▶ _ABOUT THIS EXERCISE_:
Without copying any picture, transcribe exactly the lines of the data below from the one containing "How do I perform: Open the Filtros menu?" through the one containing "This screenshot has".

▶ _DATA FOR THIS EXERCISE_:
________________________________________

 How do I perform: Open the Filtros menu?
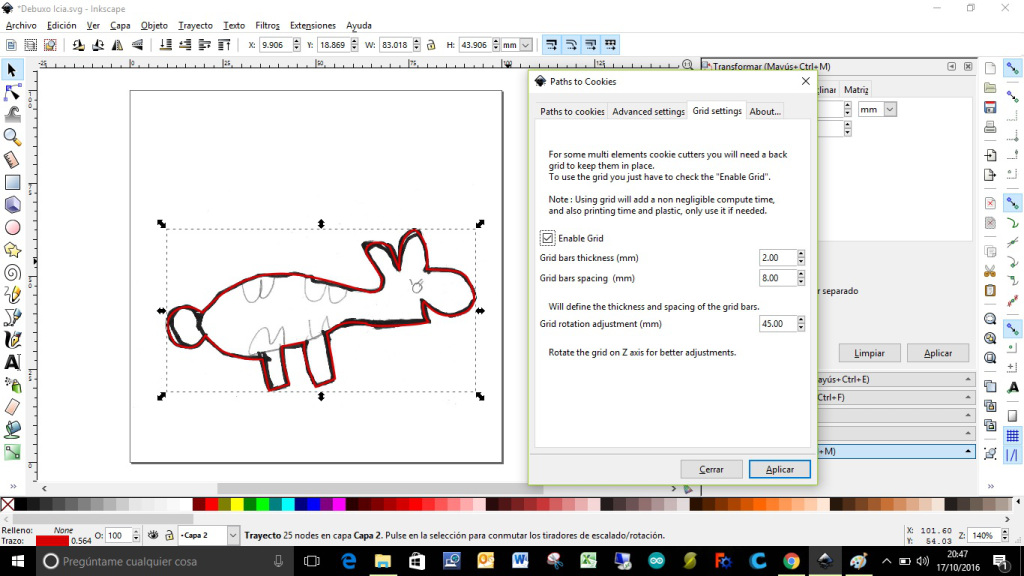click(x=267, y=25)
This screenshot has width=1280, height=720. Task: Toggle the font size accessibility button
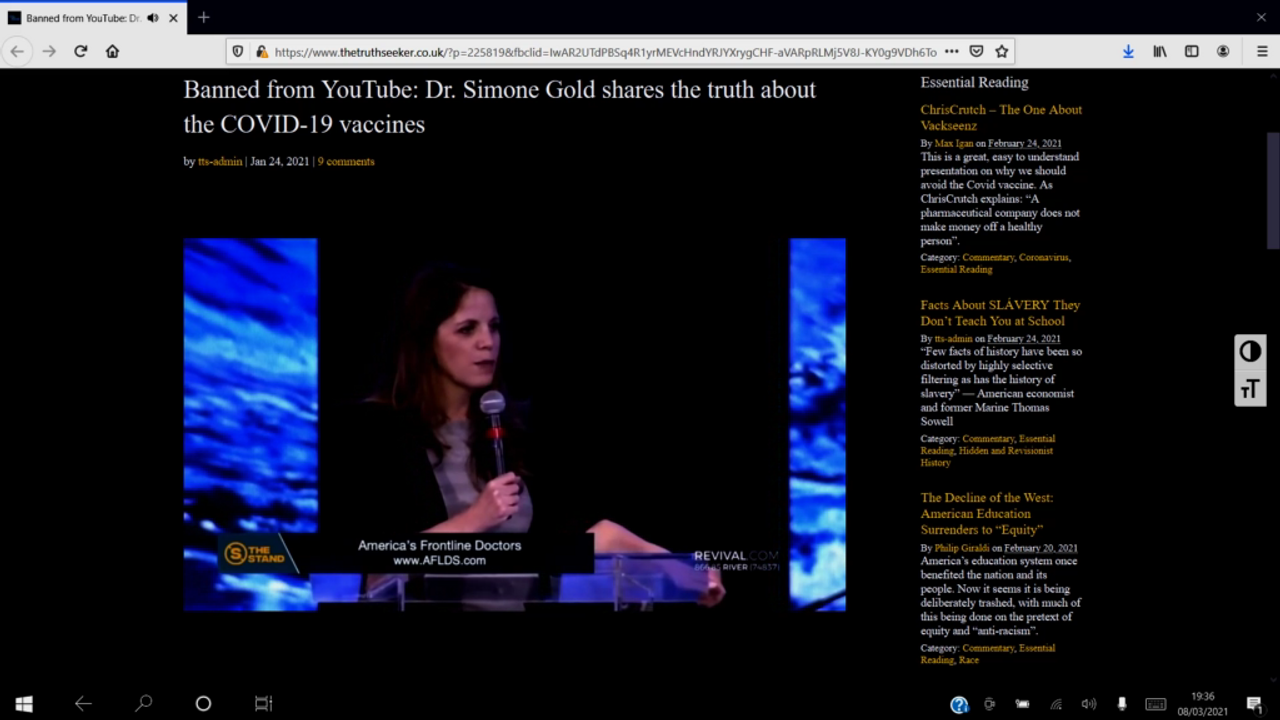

________________________________________

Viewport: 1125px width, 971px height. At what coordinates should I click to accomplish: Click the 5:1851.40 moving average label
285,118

________________________________________

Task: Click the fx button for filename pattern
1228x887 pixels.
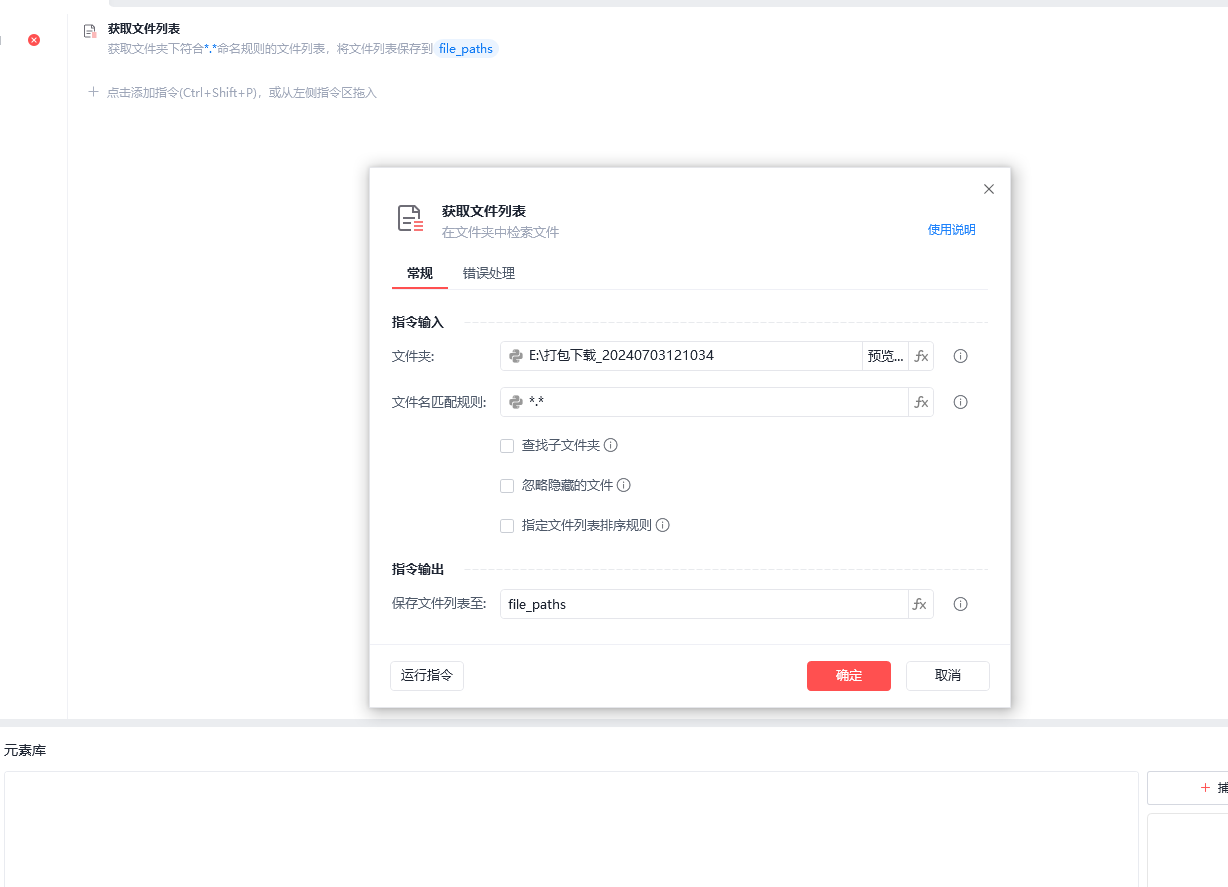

________________________________________

▶ _SOLVED PROBLEM_:
 How do I perform: Open the Filtros menu?
click(x=267, y=25)
This screenshot has width=1280, height=720. Task: Toggle the font size accessibility button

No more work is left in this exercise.